• DATA SECTION:
☆ ☆ ☆

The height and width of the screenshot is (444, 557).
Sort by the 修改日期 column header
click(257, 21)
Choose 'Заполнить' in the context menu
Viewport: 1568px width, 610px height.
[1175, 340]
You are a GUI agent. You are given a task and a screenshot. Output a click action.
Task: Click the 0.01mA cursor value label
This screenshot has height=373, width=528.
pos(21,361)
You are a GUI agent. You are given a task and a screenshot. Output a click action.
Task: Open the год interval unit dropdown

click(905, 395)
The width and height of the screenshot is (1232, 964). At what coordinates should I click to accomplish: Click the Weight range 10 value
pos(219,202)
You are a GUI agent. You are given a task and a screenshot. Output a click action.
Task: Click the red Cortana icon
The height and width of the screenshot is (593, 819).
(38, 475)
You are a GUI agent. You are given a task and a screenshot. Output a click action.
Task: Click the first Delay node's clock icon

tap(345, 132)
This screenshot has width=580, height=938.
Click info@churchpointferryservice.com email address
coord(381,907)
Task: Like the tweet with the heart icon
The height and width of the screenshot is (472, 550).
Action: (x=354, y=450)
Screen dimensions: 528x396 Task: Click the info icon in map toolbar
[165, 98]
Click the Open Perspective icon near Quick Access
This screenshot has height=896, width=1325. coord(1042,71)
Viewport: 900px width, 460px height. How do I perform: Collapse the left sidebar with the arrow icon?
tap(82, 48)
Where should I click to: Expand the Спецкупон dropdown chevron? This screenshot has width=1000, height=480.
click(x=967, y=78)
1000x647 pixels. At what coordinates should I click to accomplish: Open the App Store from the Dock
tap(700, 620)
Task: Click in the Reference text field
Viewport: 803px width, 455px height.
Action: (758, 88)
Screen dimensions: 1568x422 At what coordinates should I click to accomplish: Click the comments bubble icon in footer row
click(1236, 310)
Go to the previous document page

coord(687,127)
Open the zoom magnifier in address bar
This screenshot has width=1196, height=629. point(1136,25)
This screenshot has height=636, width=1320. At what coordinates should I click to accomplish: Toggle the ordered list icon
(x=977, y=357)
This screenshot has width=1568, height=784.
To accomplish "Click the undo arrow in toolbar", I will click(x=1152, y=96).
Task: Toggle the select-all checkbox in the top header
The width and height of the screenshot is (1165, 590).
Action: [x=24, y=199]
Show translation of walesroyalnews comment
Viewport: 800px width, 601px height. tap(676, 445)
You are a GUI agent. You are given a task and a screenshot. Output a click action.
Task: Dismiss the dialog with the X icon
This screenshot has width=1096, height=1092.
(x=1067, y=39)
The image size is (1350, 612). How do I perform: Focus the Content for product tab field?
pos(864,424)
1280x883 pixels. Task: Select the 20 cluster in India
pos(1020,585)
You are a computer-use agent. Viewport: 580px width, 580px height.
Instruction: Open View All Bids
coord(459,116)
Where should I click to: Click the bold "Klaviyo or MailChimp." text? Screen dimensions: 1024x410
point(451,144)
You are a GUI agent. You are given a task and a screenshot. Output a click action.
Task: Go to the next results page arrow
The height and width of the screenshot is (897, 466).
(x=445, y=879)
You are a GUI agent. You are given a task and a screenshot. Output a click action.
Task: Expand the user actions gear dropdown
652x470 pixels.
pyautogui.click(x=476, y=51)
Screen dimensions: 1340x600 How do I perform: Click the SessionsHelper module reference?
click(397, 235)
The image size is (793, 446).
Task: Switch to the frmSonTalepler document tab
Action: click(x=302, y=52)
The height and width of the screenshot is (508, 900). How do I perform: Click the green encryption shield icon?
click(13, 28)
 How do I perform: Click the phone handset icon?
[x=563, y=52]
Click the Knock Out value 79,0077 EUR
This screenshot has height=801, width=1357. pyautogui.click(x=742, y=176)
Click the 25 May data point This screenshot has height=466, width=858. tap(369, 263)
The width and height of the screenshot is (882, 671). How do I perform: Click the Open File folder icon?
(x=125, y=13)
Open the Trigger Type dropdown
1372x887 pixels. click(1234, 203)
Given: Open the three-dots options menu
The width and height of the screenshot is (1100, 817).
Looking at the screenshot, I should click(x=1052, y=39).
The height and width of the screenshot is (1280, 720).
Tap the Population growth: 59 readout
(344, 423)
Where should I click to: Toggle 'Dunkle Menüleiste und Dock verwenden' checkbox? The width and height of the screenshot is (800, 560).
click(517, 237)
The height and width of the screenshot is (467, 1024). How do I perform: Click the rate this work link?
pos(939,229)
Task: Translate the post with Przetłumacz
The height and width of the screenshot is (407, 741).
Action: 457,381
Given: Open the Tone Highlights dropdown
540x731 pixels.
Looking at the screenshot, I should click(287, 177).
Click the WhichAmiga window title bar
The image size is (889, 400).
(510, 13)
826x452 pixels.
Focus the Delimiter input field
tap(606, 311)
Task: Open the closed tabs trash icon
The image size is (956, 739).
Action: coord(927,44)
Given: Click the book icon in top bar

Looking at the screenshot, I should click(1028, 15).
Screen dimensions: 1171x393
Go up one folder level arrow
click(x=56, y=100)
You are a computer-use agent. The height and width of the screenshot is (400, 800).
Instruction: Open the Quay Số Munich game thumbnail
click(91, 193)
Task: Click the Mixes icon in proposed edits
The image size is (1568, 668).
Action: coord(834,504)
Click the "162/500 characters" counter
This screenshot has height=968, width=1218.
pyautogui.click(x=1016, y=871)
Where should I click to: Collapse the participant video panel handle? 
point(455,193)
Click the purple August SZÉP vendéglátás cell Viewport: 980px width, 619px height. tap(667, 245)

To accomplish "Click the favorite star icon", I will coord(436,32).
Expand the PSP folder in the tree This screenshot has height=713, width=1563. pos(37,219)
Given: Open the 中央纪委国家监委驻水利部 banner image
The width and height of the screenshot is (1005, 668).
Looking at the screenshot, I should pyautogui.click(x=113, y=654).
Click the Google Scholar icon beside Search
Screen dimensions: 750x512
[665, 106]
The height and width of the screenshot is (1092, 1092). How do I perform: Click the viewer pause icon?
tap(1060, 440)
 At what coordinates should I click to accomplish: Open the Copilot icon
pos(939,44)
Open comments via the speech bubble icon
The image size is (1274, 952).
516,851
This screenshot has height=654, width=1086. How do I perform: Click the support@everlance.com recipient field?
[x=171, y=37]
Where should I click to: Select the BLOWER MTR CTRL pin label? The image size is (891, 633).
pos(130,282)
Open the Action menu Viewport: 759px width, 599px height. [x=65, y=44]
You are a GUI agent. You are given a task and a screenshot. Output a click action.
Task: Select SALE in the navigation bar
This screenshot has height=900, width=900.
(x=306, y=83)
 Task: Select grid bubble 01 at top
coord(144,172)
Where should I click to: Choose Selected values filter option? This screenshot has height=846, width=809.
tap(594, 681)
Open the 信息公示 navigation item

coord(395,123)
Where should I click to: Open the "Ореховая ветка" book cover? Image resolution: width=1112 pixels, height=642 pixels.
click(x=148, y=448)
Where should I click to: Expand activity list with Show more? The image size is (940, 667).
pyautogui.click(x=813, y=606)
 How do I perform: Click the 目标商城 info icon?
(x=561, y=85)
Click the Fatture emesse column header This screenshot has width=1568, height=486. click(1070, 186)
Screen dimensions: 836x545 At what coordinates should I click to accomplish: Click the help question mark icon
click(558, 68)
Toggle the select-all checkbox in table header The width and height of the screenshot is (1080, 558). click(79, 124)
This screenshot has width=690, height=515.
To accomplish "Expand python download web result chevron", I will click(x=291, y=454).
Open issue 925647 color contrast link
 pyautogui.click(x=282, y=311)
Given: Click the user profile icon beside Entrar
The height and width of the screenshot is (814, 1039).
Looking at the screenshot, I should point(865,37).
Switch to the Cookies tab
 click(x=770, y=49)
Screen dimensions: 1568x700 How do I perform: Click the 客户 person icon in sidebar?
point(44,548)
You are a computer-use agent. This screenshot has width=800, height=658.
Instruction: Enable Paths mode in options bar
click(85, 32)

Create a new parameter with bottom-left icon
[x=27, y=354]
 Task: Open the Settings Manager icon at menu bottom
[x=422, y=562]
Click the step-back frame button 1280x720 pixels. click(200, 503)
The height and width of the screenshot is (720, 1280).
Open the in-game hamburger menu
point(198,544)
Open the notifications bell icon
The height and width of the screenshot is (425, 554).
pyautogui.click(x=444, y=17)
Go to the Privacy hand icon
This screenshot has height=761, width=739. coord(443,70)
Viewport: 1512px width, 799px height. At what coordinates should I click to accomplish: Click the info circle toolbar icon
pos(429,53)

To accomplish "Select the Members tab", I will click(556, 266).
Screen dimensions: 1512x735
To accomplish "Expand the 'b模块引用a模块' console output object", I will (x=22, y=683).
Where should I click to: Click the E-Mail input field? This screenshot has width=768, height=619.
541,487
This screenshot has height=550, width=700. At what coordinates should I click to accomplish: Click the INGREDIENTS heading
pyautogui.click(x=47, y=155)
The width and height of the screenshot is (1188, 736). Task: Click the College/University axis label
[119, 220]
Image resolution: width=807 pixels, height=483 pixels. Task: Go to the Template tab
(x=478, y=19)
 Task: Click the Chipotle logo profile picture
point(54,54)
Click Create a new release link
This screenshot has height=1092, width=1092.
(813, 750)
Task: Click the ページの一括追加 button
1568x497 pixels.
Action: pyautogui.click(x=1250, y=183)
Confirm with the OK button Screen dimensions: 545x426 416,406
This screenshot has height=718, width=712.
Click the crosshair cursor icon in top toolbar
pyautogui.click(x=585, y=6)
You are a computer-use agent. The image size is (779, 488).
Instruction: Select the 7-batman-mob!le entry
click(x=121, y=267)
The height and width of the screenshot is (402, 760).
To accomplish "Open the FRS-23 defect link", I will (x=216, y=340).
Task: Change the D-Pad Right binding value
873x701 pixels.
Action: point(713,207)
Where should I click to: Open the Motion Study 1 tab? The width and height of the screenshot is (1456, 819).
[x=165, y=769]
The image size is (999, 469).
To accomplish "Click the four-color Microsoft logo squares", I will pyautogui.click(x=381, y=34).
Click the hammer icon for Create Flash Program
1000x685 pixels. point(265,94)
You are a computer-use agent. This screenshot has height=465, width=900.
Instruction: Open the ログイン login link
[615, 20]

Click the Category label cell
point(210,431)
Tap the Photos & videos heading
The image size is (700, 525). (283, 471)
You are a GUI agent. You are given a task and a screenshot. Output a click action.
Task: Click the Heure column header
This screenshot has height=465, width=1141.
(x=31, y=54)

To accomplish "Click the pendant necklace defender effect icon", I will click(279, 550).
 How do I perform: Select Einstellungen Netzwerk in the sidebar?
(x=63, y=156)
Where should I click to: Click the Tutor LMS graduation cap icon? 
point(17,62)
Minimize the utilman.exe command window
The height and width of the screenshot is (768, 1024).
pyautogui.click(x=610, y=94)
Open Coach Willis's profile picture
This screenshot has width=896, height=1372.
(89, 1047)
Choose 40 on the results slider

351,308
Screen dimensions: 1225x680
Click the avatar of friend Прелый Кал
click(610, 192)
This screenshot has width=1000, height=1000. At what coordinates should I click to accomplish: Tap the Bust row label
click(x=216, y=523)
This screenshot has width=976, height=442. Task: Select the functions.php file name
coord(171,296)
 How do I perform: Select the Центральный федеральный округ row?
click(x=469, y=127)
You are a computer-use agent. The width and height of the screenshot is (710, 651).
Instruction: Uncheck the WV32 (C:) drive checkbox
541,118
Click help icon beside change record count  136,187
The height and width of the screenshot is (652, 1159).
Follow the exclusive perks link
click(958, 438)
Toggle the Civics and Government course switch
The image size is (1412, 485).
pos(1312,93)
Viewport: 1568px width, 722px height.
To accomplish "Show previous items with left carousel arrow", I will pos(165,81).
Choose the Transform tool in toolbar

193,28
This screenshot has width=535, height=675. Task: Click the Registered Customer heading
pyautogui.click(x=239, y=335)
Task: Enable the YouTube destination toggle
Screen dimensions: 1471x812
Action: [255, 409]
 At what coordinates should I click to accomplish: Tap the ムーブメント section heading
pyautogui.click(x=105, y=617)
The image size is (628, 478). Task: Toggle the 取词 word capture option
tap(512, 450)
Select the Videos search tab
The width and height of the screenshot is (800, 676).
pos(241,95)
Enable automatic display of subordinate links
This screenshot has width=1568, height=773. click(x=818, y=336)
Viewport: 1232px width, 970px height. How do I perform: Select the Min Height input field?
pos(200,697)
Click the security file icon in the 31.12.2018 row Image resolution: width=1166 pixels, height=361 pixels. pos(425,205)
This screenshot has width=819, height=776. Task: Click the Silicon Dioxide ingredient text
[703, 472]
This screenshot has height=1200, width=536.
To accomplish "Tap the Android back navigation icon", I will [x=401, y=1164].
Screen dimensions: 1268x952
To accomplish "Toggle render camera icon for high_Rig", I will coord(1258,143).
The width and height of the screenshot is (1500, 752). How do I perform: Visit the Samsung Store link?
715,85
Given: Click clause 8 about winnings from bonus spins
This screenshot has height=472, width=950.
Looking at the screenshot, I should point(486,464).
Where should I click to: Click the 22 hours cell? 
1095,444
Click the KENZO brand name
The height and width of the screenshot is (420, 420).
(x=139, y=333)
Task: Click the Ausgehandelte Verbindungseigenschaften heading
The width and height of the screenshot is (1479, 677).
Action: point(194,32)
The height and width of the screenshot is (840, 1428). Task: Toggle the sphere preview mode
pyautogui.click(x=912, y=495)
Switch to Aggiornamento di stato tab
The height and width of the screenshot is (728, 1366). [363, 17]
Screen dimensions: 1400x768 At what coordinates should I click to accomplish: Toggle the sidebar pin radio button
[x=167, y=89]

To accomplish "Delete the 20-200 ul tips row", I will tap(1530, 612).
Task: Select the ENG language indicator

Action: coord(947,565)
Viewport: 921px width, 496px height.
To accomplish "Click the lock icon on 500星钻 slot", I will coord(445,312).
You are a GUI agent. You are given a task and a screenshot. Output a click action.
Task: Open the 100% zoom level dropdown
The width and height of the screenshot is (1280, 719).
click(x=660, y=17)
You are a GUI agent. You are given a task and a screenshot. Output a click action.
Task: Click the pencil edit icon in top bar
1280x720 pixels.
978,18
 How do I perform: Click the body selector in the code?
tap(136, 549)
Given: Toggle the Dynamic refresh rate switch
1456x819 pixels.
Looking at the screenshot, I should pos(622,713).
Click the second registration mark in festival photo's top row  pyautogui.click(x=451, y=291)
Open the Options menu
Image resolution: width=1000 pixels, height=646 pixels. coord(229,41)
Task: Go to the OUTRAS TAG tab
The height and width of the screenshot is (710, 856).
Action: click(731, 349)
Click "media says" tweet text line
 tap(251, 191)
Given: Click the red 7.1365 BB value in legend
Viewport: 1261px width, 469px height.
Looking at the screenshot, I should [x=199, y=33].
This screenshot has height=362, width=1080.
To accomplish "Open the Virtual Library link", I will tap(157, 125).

☆ ☆ ☆

• YOUR TASK:
In which lines of the records does the word "user" appear? Copy each of them.

• ANSWER BOX:
Task: Expand the user actions gear dropdown
Given: Click the user profile icon beside Entrar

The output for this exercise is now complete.